Nexia recorded operating losses of $752,990 and $2,174,072 for the three and six month periods ended June 30, 2007, compared to losses of $675,835 and $965,301 for the comparable period in the year 2006. The increase in three and six month operating losses of $77,155 and $1,208,771, or 11% and 125% respectively, was the result of the increases in promotional marketing of Nexia stock of $329,202, stock subscriptions receivable expense of $543,201 and $468,092 of expenses from Gold Fusion Laboratories, Inc. which was acquired after the first quarter of 2006.

Net Income or losses
 
Nexia recorded net losses of $844,447 and $2,034,181 for the three and six month periods ended June 30, 2007, as compared to net income of $1,589,303 and $1,278,098 for the comparable periods in 2006. The increase in the three and six month net losses of $2,433,750 and $3,312,279, or 153% and 259% respectively, compared to the same period in 2006, reported above, is attributable primarily to the gain recognized on marketable securities of $2,306,950 in 2006 which were not realized in 2007.  The stock received for past services in the form of China Fruits stock contributed to $2,400,000 of the income during 2006 there were not similar gains recognized during the first six months of 2007.  Other factors affecting the change were operating expenses recognized from the Landis Salon operations, the addition of the Gold Fusion Laboratories, Inc. operations and other expenses described in “Operating Losses” paragraph above. 

Nexia may not operate at a profit through fiscal 2007. Since Nexia's activities are tied to its ability to operate its retail operations and real estate properties at a profit, future profitability or its revenue growth tends to follow changes in the markets for these activities.
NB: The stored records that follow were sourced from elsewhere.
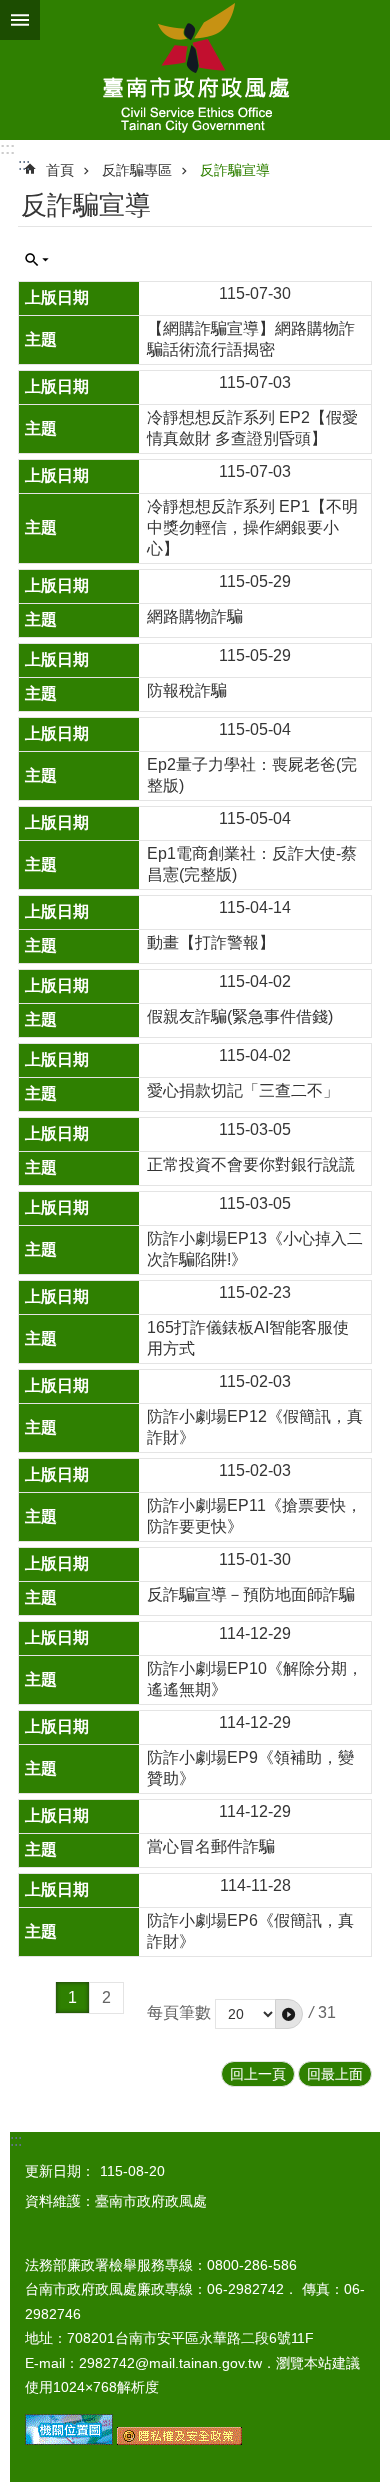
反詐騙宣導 (235, 170)
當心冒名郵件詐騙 (211, 1846)
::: (7, 148)
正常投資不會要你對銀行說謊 (251, 1164)
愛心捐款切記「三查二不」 (243, 1090)
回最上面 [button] (335, 2074)
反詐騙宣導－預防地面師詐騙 (251, 1594)
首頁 (60, 170)
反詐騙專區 (137, 170)
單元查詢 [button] (37, 260)
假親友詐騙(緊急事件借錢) (240, 1016)
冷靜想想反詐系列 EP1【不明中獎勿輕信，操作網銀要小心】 (252, 527)
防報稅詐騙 (187, 690)
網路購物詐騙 (195, 616)
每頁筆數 (179, 2012)
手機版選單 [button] (20, 20)
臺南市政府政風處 (195, 70)
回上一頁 (258, 2074)
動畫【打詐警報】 (211, 942)
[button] (289, 2014)
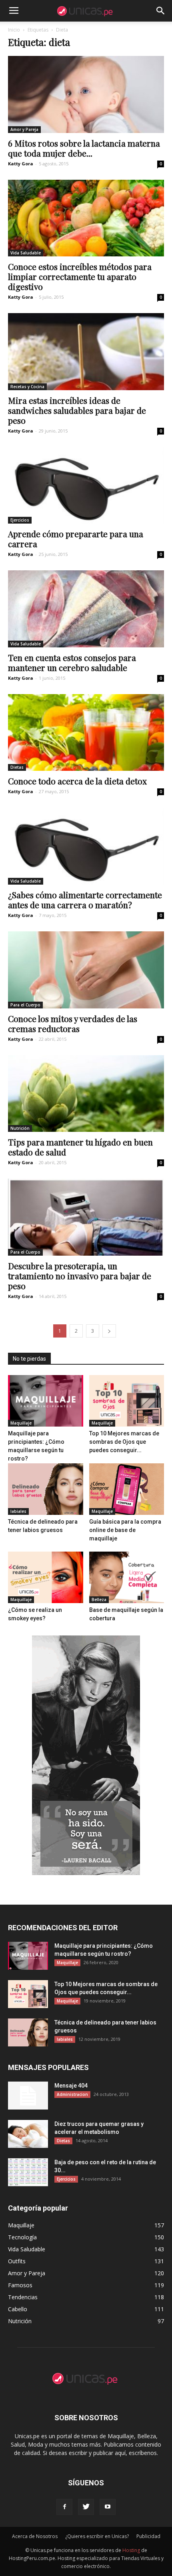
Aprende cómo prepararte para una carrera (75, 538)
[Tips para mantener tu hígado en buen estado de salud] (86, 1093)
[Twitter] (86, 2507)
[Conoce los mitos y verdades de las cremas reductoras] (86, 969)
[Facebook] (64, 2507)
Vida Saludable (25, 253)
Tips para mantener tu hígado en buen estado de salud (80, 1146)
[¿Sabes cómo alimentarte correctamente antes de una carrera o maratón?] (86, 846)
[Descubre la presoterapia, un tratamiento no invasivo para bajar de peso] (86, 1217)
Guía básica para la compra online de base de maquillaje (125, 1530)
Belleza (99, 1599)
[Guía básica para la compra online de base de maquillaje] (126, 1489)
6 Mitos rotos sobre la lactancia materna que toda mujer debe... (84, 148)
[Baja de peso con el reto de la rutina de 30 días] (28, 2172)
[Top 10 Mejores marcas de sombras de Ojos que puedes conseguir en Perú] (126, 1401)
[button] (161, 11)
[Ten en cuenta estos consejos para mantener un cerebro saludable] (86, 608)
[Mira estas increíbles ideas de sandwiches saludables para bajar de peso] (86, 351)
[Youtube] (108, 2507)
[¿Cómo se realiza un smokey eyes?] (45, 1577)
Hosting (131, 2550)
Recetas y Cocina (27, 386)
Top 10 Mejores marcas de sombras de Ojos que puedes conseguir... (124, 1441)
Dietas (17, 767)
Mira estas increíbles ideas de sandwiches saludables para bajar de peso (77, 410)
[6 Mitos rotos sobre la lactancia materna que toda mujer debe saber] (86, 94)
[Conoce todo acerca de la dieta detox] (86, 732)
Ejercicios (19, 520)
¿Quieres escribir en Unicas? (97, 2536)
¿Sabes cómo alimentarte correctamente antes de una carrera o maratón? (85, 899)
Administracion (72, 2094)
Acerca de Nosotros (35, 2536)
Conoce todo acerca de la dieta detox (77, 780)
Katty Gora (20, 164)
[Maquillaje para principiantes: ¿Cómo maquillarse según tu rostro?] (45, 1401)
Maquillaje (21, 1423)
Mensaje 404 (71, 2085)
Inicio (14, 29)
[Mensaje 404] (28, 2096)
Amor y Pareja (24, 129)
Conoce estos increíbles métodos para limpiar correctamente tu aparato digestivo (80, 276)
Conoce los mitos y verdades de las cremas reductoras (72, 1023)
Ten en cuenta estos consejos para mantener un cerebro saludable (72, 662)
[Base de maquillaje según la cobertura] (126, 1577)
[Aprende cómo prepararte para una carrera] (86, 485)
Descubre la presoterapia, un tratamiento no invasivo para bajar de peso (79, 1275)
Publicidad (148, 2536)
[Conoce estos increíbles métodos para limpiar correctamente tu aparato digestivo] (86, 218)
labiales (18, 1511)
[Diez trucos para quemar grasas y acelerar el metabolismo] (28, 2134)
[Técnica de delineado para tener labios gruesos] (45, 1489)
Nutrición (20, 1128)
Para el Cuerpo (25, 1005)
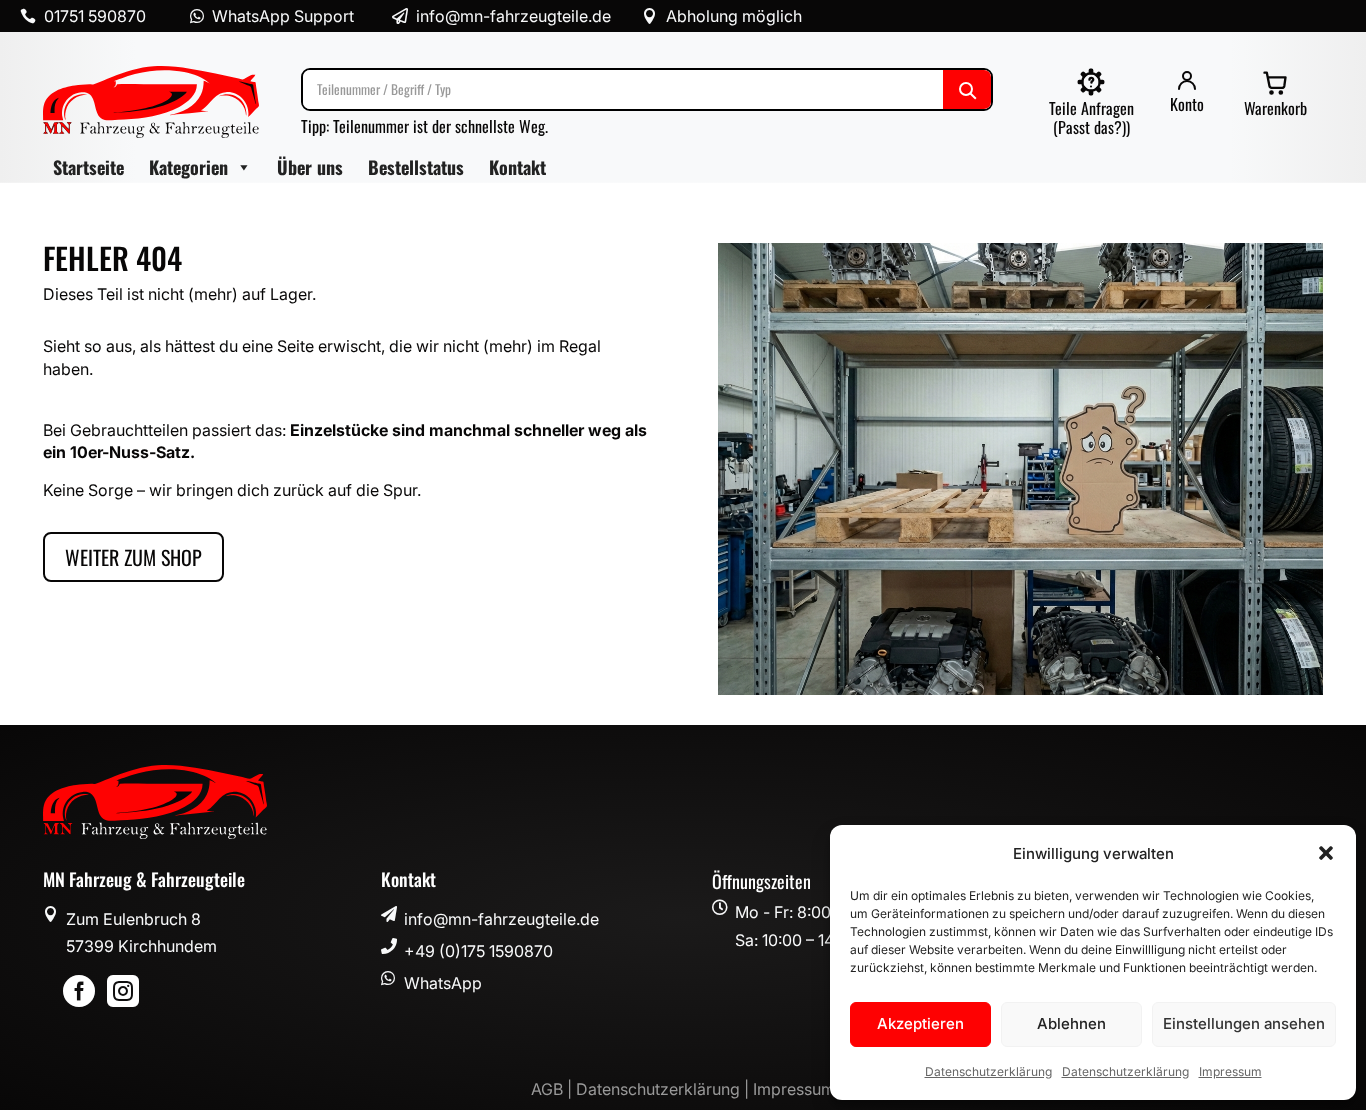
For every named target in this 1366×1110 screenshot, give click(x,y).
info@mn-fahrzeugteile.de (501, 919)
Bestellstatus (416, 167)
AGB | (553, 1089)
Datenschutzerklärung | (664, 1089)
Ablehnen (1071, 1023)
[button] (1326, 853)
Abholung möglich (734, 16)
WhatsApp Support (283, 16)
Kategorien (188, 167)
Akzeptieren (920, 1023)
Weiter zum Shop (133, 557)
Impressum (1230, 1071)
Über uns (310, 167)
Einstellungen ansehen (1244, 1023)
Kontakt (517, 167)
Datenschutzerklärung (988, 1071)
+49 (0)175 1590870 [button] (478, 951)
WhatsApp (443, 983)
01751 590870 (95, 16)
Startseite (88, 167)
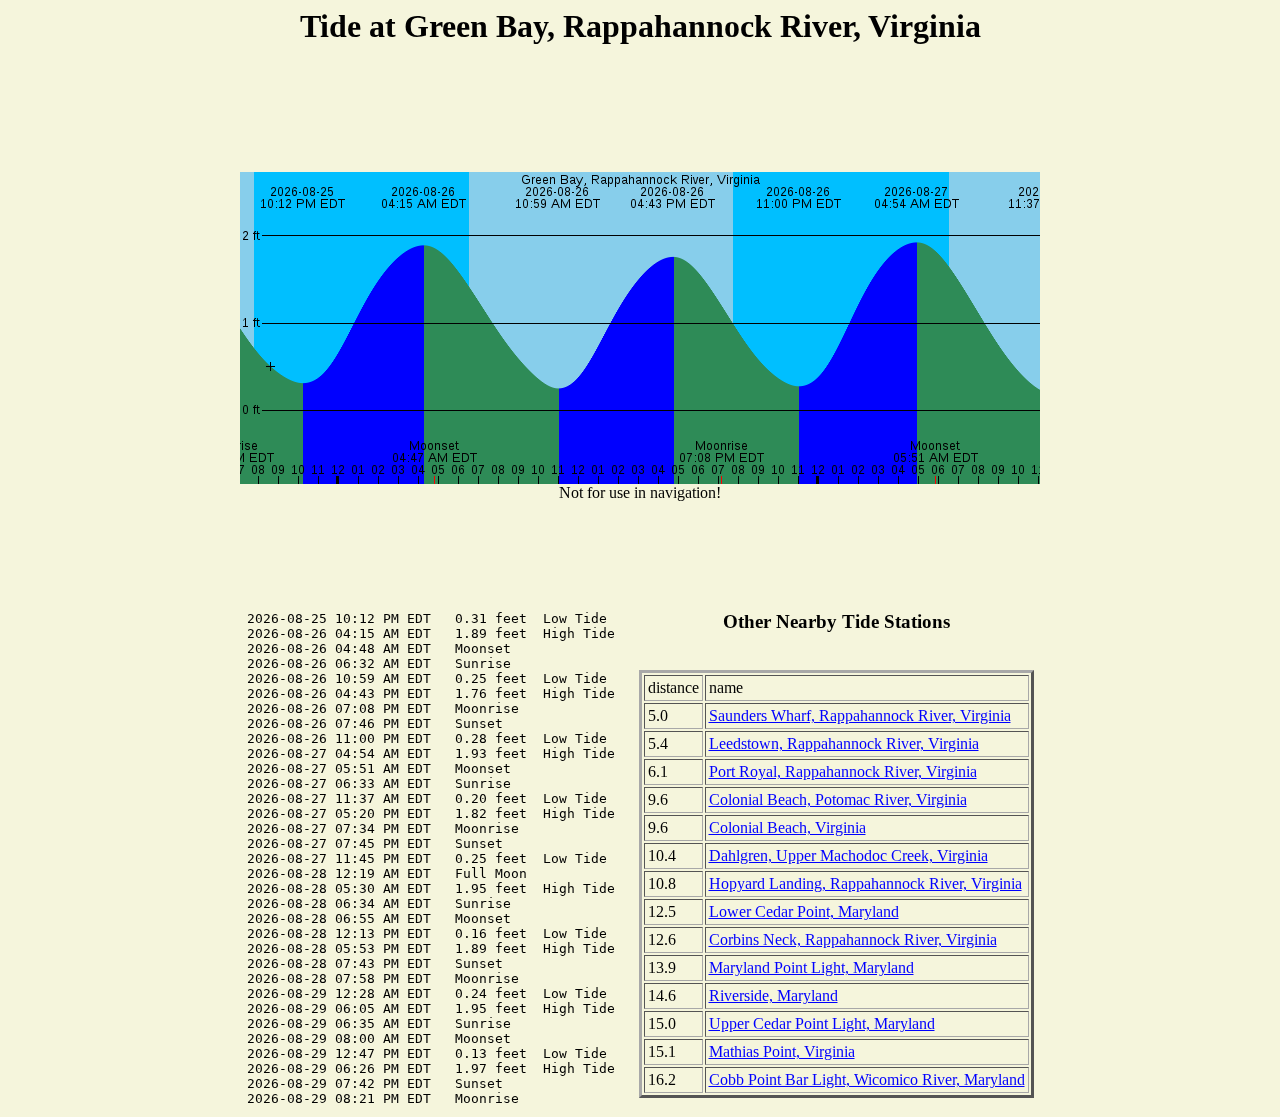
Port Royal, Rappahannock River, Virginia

There can be no guarantee that profitability or revenue growth will be realized in the future.

Expenses
 
General and administrative expenses for the three and six month periods ended June 30, 2007, were $912,106 and $2,372,357 compared to $850,271 and $808,528 for the same period in 2006. The increase in three and six months expenses of $61,578 and $1,563,829, or 7% and 193% respectively ,resulted from the addition of Gold Fusion Laboratories, Inc. expenses of $523,583, an increase in Nexia’s marketing stock expense of $329,202, expense for Nexia option shares issued of $543,201, increases in payroll expense (excluding Gold Fusion) of $88,533 and an increase in accounting for taxes and audit fees for Nexia of $116,806.
 
Depreciation and amortization expenses for the three and six months ended June 30, 2007, were $64,446 and $127,061 compared to $42,558 and $97,037 for same period in 2006. The increase in the three and six month expenses of $21,888 and 30,024, or 51% and 31% respectively, was attributable primarily to the additional equipment held by Gold Fusion Laboratories, Inc. acquired in September of 2006.

Capital Resources and Liquidity
 
On June 30, 2007, Nexia had current assets of $646,290 and $4,430,260 in total assets compared to current assets of $1,022,549 and total assets of $4,734,635 as of December 31, 2006. Nexia had net working capital deficit of $1,947,564 at June 30, 2007, as compared to a net working capital deficit of $1,223,337 at December 31, 2006. There was an increase in working capital deficit of $724,227.